Poker Table of the Future?

Here's your new dealer, a computer!

If you put a poker room or poker table from the 1800s side-by-side with most of any poker room you might play at today, you'd find very few differences, at least technologically. "Name me another place where technology has not improved what we're doing," says Lou White of PokerTek, Inc., a company that's out to change that very condition in a radical way. PokerTek has developed a poker table called PokerPro that is fully automatic, no dealer, no physical cards, no physical chips. All the action takes place on computer screens. Each player has his own screen where he can punch in his bets, calls, raises and folds, and there is also a large screen in the middle of the table. A player can view his cards by touching a corner of his screen.

"PokerPro is, at the end of the day, the ultimate poker dealer," says White. "It deals 50 percent faster than any human dealer on the planet, it never makes a mistake, and more importantly it never requires a tip."

Using the PokerPro table creates a win/win situation for both the casino and the player, he explains. How so? Well, a good player can win more hands because he'll play more hands in a given period of time, due to the table's dealing speed which means more money for the player. Also, he won't even have to tip the dealer a percentage of his winnings, he can keep whatever he wins.

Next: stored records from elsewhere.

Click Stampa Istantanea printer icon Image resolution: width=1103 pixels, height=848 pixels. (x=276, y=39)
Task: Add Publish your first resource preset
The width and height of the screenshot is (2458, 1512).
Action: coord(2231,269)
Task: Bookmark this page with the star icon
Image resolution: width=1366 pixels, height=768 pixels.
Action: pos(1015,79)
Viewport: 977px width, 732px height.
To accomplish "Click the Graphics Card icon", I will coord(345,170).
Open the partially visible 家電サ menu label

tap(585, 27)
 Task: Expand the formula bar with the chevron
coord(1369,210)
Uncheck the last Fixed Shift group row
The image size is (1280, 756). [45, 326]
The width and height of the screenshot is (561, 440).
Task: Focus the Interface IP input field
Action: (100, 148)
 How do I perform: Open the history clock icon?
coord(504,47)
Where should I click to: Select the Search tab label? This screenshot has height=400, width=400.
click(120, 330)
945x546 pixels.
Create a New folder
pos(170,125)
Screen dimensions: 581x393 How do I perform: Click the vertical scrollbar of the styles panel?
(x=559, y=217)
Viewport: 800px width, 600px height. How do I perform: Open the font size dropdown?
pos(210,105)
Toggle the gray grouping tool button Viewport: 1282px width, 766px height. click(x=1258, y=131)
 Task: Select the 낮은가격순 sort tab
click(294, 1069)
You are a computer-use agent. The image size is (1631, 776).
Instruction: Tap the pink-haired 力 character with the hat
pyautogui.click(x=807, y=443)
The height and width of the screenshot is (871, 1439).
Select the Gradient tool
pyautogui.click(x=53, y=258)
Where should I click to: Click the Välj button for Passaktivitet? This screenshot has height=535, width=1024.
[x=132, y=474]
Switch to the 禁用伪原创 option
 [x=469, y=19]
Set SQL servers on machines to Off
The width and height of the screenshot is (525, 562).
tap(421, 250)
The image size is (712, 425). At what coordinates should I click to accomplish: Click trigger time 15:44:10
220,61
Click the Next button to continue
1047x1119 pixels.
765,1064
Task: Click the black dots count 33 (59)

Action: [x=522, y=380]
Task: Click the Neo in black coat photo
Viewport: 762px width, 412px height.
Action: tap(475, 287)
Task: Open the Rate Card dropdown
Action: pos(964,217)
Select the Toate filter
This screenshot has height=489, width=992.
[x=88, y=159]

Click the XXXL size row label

"A semi-professional playing 30 to 40 hours a week at the 5-10 or 10-20 level probably tips out $5,000-$10,000 a year," estimates White. "That's huge amount." With the PokerPro table, not only do you get a potential profit increase from playing more hands, but you get to keep all you earn. "The income goes up and the expenses go down. It's an economic windfall for the good poker player," says White.

Another advantage is that the table will permit rabbit-hunting. Most casinos do not permit players to look at what cards they would have received had they not folded, because permitting this slows down the game. But with the PokerPro, you're able to peek. "We're adding a feature that allows you to rabbit-hunt," says White. "If, before the river, you decide to fold and want to see what the card was, you can hit a button and find out. It can't get any better than that.